Big Four auditor KPMG’s Canadian operation has officially added Bitcoin (BTC) and Ether (ETH) to its corporate treasury, joining other major companies in converting a portion of its fiat holdings into digital assets.
The decision to add Bitcoin and Ether to its balance sheet reflects KPMG Canada’s belief that cryptocurrencies are a “maturing asset class,” says Benjie Thomas, a managing partner for the firm. KPMG in Canada is following in the footsteps of hedge funds, family offices and pension funds in gaining exposure to crypto.

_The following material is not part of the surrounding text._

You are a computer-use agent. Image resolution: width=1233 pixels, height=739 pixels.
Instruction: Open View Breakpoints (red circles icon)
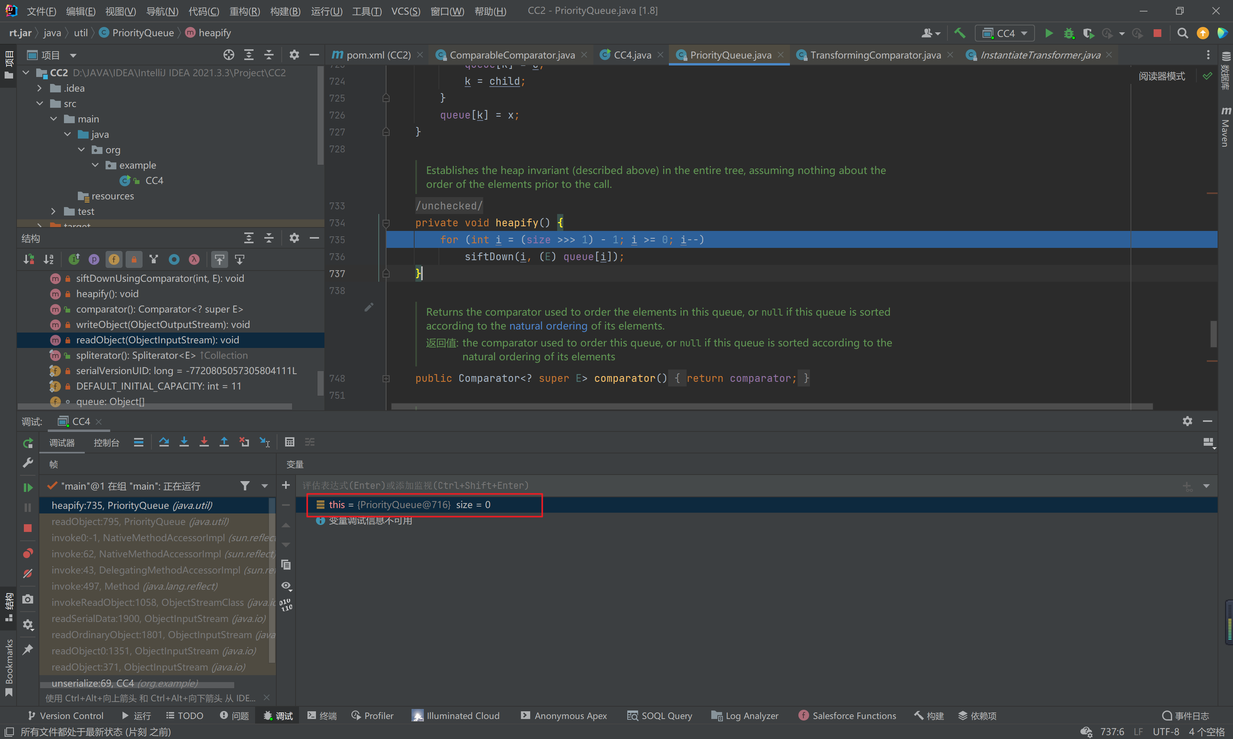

In addition to its newly acquired BTC and ETH holdings, KPMG in Canada said it also purchased carbon offsets as part of its environmental, social and governance (ESG) mandate.
KPMG just announced that they have added Bitcoin and Ethereum to their corporate balance sheet.
— Pomp (@APompliano) February 7, 2022
The company’s treasury policy is overseen by a governance committee that includes stakeholders from several divisions, including finance, risk management and tax. KPMG said it “completed a rigorous risk assessment,” including evaluating tax implications, before deciding to add digital assets to its holdings.
KPMG dipped its toes in the crypto sector as far back as 2020 when the firm unveiled a blockchain-based Climate Accounting Infrastructure Solution. As Cointelegraph reported at the time, the new initiative was designed to assist companies in meeting their ESG targets.
Several major corporations have sought exposure to crypto over the past year in an effort to diversify their holdings and hedge against inflation. The most famous example is business intelligence firm MicroStrategy, which has adopted a full-on Bitcoin standard by converting all of its cash reserves into BTC and even raising debt to fund additional purchases.
Meanwhile, electric vehicle maker Tesla was holding nearly $2 billion worth of Bitcoin on its balance sheet at the end of 2021, according to official records that were released on Monday. Forty publicly-listed companies currently hold BTC, according to Bitcoin Treasuries.